The first major survey show of British artist David Shrigley in Australia has opened at the National Gallery of Victoria International, Melbourne. The Glasgow-based artist and Turner Prize finalist presents David Shrigley: Life and Life Drawing, new and recent work encompassing drawing, painting, sculpture, installation, animated video, artist books and multiples and a new sculptural commission titled General Store.

At the exhibition’s centre is Shrigley’s Turner Prize work, Life Model 2012. This participatory installation mimics the ritual of the life drawing class, comprising a large sculpture of a plinth-bound naked man surrounded by a field of chairs and easels. While the cartoon-like figure occasionally blinks and pees into a bucket, gallery visitors are invited to sit, observe and draw, with the subsequent work displayed on surrounding walls. Shrigley‘s gentle ‘taking the piss’ of this core convention of art school pedagogy couples with the impossible task he sets the audience (the ungainly, grotesque model resists any attempt at elegant or even adequate capture) to provide an emblematic window into Shrigley‘s body of work.

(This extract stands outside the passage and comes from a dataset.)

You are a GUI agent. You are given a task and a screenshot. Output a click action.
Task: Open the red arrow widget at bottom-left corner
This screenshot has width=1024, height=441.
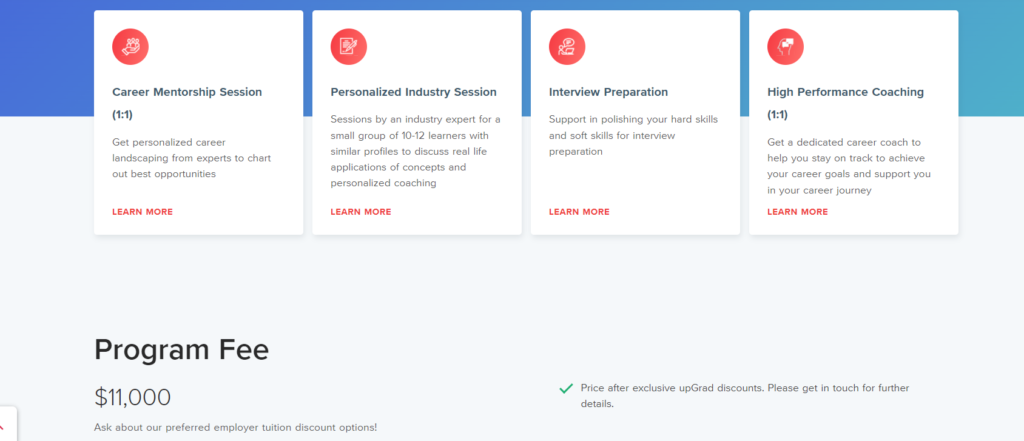5,424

Likewise, Beginning, middle and end 2009, displays his persistent concerns of creative process and production, and his gleeful embrace of scatological humour; over two tonnes of clay have been rolled out into a ‘clay sausage’, which sits in a graphic, snaking squiggle in the gallery space, where it will slowly dry and crack over the course of the exhibition.

‘People are afraid of drawing, usually because they feel they don’t have the requisite craft skills; obviously that’s never held me back’, Shrigley told an interviewer after his Turner prize nomination. Amateurishly rendered as they may be, his large wall-spanning drawing installations are both visually and conceptually enthralling. Their spare, crude style and snipped, deadpanned narratives are provocative and poignant, a relentless and darkly humorous reflection on the absurdities and anxieties of everyday life, our constant bumping up against the possibility of failure. His ‘comic endeavour’ is, like all good jokes, deeply transgressive, anarchic and cut through, but his body of work is also testament to the redemptive power of the human gesture and sustained, cumulative practice.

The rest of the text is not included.